Commentary

PointRoll Pays $750,000 To Settle Safari Hack Investigation

Gannett's PointRoll has agreed to pay $750,000 to settle an investigation by six attorneys general into whether the company circumvented Safari users' no-tracking settings.

The deal, announced today by the New Jersey Attorney General, also requires PointRoll to refrain from overriding users' cookie-blocking settings -- including default settings -- and to implement a privacy program, among other terms. Other states joining the settlement are Connecticut, Florida, Illinois, Maryland and New York.

The settlement stems from revelations by Stanford graduate student Jonathan Mayer, who reported two years ago that PointRoll and three other companies -- Google, Vibrant Media and WPP's Media Innovation Group -- developed a workaround to Safari's privacy settings, which block third-party cookies by default. As a result, the companies were able to drop tracking cookies and serve ads to Web users based on their Internet activity.

Google, Vibrant Media and PointRoll confirmed Mayer's report when it came out in February of 2012. They said at the time that they had stopped tracking Safari users, or would soon do so. WPP has never confirmed the report. None of the companies were accused of linking cookie-based data to users' names or other personally identifiable information.

Google, but not the others, was hit with a Federal Trade Commission complaint as a result of Mayer's report. The FTC alleged that Google's circumvention by Safari users' settings violated a previous consent decree that required the company to honor its privacy promises. Google agreed to pay around $23 million to settle those charges.

A fifth company not named by Mayer, the online ad exchange PulsePoint, also allegedly bypassed Safari's settings. That company, formed by a 2011 of Datran Media and ContextWeb, agreed to pay $1 million to settle an investigation into the matter by the New Jersey Attorney General.

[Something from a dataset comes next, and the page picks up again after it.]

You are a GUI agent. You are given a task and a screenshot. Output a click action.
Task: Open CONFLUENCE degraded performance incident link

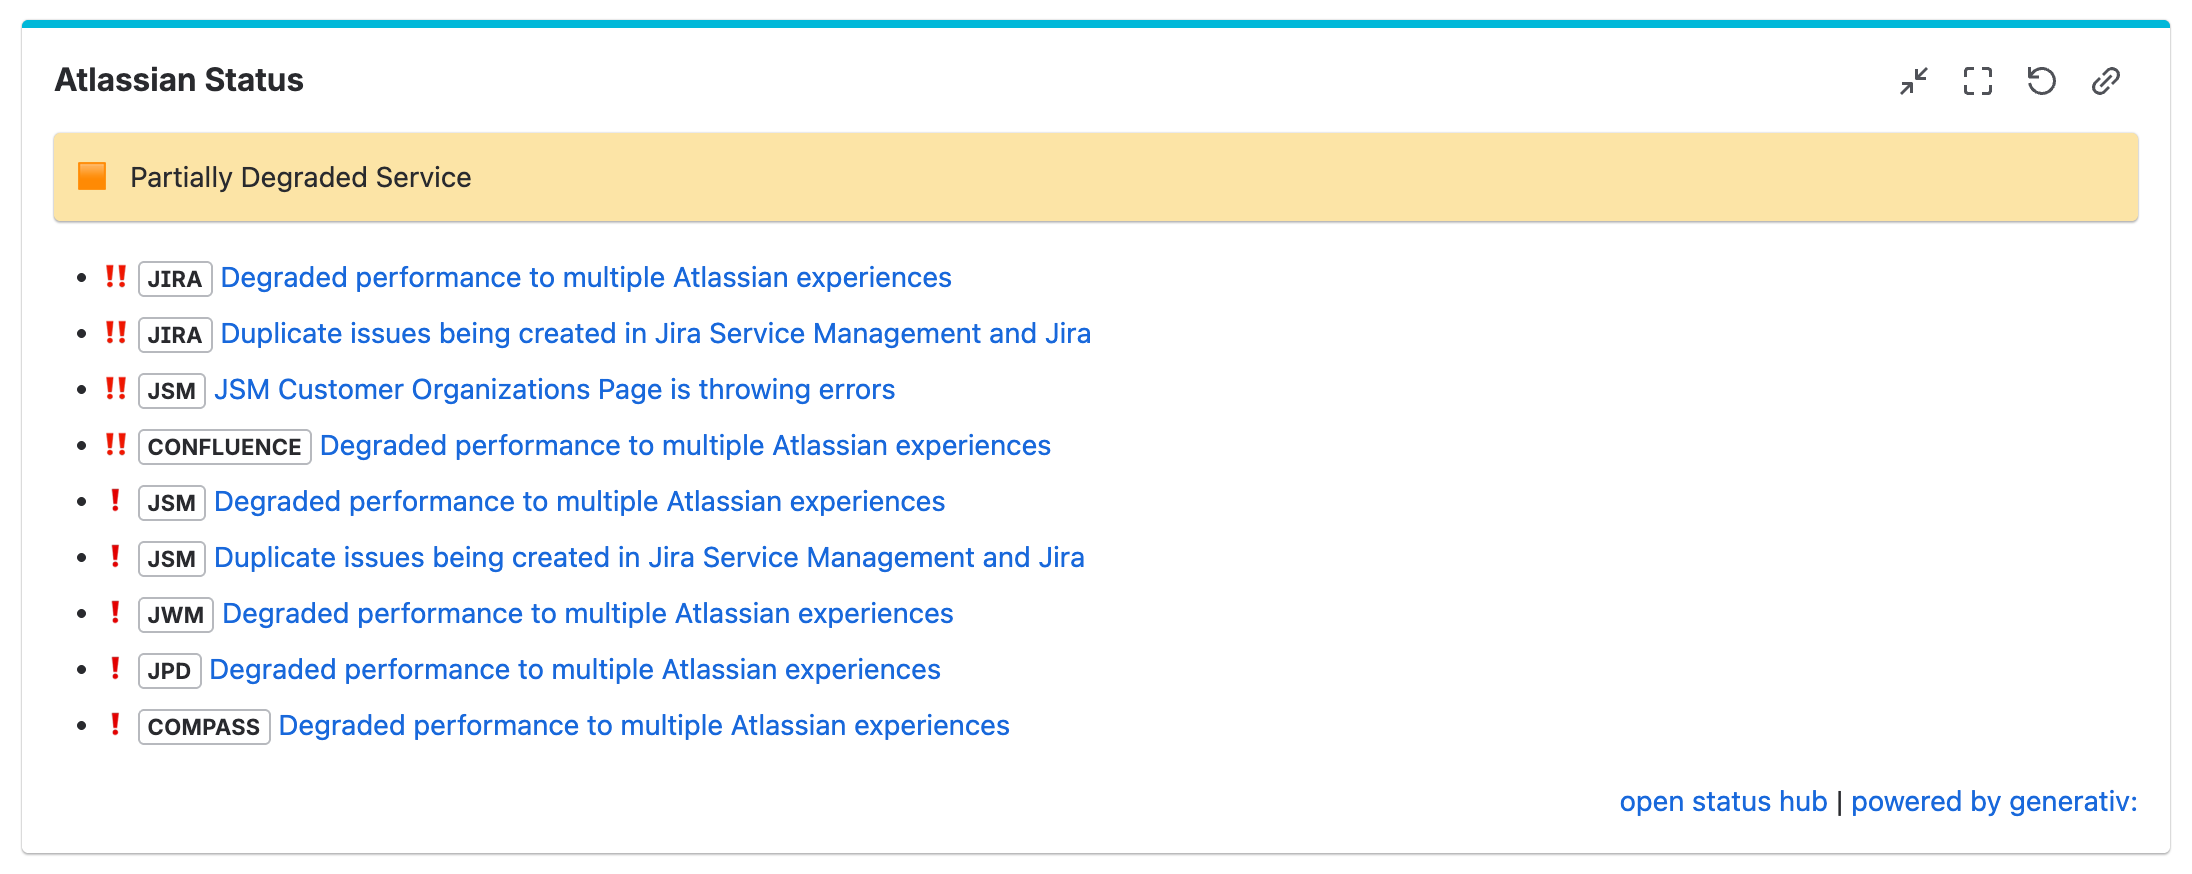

Meanwhile, consumers filed class-action lawsuits against the companies named by Mayer. Those lawsuits, unlike the actions by government officials, haven't yielded much in the way of results.

PointRoll agreed to settle that litigation by deleting any cookies it collected from Safari users, but the other three companies convinced a trial judge to dismiss the lawsuits.

In a ruling issued last year, U.S. District Court Judge Sue Robinson in Wilmington, Del. said the consumers couldn't proceed because they didn't show they were harmed by the potential privacy violation. Robinson also ruled that even if the companies circumvented Safari's default settings, doing so didn't violate the federal wiretap law.

The consumers have appealed that ruling to the 3rd Circuit Court of Appeals. That court heard arguments in the matter today.